I think the point of this particular type of treatment is that it's still reversible, merely "offsetting" puberty rather than stopping it altogether. I don't think that it therefore matters if the child in question will change their mind at a later date or not.

Again, there's a certain amount of judgement that necessarily has to enter into that question. Stopping treatment later shouldn't mean it isn't needed "now".

But anyway, as I started with this is really just an opportunity to repeat, almost verbatim, what we said on this a month ago, and then a month before that, and again twice in June, etc etc.
"The NHS was founded on the principle of medical care being "free at the point of need""
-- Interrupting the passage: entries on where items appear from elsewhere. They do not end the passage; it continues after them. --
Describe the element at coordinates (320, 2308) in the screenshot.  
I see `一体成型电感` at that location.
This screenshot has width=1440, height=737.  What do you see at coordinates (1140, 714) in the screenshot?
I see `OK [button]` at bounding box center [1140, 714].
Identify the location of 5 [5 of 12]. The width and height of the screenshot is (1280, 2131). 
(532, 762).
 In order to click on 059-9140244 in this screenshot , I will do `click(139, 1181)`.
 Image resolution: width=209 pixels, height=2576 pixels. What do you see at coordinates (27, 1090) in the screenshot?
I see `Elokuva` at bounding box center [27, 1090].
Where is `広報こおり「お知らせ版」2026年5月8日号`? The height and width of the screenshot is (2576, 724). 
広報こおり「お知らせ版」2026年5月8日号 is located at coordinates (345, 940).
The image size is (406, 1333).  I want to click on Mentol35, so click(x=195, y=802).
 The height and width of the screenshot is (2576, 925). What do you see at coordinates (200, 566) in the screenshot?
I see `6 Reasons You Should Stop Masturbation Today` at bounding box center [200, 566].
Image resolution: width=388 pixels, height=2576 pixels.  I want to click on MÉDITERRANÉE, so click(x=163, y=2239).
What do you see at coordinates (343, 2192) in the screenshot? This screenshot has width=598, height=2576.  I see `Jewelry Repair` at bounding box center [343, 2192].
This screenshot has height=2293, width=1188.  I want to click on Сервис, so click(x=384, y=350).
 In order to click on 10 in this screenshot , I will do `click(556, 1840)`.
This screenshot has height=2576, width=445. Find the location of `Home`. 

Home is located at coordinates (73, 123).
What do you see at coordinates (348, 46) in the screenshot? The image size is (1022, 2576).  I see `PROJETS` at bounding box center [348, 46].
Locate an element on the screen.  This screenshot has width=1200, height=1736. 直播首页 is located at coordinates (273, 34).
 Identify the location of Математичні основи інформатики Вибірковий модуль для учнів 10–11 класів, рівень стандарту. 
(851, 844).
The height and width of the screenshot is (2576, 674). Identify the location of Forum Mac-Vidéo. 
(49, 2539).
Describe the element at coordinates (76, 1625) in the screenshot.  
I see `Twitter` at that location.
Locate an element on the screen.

Aneurin Bevan in 1948 heralded the NHS and with it the above statement on a principle of humanitarian achievement in the face of poor medical care and treatment of the prevailing diseases at the time.
Since then it has been used as a war cry of the left......"the envy of the world"...."Jenifer's ear" and a Political pawn of which we have never seen the like.
He never envisaged that it would be used for vanity enhancement procedures or indeed for sex change overtures.
How successful are sex gender reversing procedures?
Are they worth doing?
Will the patient benefit?

Again there is paucity of studies and to be fair, once again in medicine and the internet ,one can pick, the study to enhance one/s opinion.
So, I will choice mine ...which came to the conclusion that morbidity, suicide, ongoing psychiatric disorders were greater in sex reversed patients than the general population. In other words, the procedure is worth doing, but in the minority of patients.
being born is a matter of luck.....rich parents, good schools, good education, poor parents, lesser schools, poorer education and limited prospects.
Sheer luck as to which disease you "pick out"...cancer, muscle wasting disorder, heart attack and it is just your bad luck, as with being born into the wrong sexual body.........luck.......bad luck.
The NHS as we know it is coming to an end because of lack of funds....it cannot continue in this form.
With the present state of the NHS, with the element of doubtful success with this condition....no the NHS shouldn't fund this at the moment.